** Records to process follows **

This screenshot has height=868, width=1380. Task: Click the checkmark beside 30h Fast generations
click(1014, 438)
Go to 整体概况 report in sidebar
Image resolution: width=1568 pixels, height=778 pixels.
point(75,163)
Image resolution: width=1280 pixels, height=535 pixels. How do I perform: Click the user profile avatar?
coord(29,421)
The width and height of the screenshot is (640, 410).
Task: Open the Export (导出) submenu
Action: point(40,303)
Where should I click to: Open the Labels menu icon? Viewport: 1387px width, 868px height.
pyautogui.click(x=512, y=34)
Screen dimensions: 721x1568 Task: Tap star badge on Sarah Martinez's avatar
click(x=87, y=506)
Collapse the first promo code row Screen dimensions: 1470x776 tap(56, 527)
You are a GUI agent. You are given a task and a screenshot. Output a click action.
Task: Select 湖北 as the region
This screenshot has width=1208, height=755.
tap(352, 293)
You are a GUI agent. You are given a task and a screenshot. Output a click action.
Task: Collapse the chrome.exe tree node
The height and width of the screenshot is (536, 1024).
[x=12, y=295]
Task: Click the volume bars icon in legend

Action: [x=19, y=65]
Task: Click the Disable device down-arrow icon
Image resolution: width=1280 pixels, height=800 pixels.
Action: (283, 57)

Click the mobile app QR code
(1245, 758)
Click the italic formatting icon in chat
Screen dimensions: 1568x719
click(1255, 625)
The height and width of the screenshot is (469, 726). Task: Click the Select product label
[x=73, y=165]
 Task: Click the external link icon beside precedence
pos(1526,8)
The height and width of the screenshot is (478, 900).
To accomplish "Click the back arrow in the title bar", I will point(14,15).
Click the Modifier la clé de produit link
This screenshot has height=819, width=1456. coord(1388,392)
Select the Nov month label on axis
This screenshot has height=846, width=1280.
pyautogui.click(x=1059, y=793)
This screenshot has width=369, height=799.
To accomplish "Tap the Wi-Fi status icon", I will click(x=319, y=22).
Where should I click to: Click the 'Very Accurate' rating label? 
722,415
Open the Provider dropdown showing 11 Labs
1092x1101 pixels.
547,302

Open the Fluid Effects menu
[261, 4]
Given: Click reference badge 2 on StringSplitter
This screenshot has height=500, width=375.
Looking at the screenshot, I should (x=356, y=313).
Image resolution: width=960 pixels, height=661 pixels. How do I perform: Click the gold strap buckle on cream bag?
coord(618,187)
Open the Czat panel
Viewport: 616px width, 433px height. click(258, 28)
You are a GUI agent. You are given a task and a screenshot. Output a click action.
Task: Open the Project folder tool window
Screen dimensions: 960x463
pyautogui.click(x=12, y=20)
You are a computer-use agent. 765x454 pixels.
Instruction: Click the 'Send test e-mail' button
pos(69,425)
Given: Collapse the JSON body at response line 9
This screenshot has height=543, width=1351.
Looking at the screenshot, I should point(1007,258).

** End of Records to process **

### Directions for this task
Skip every line before the one containing "Given: Click reference". Retype that line and the rest through the last one exactly as they stand in the listing.

### Task response
Given: Click reference badge 2 on StringSplitter
This screenshot has height=500, width=375.
Looking at the screenshot, I should (x=356, y=313).
Image resolution: width=960 pixels, height=661 pixels. How do I perform: Click the gold strap buckle on cream bag?
coord(618,187)
Open the Czat panel
Viewport: 616px width, 433px height. click(258, 28)
You are a GUI agent. You are given a task and a screenshot. Output a click action.
Task: Open the Project folder tool window
Screen dimensions: 960x463
pyautogui.click(x=12, y=20)
You are a computer-use agent. 765x454 pixels.
Instruction: Click the 'Send test e-mail' button
pos(69,425)
Given: Collapse the JSON body at response line 9
This screenshot has height=543, width=1351.
Looking at the screenshot, I should point(1007,258).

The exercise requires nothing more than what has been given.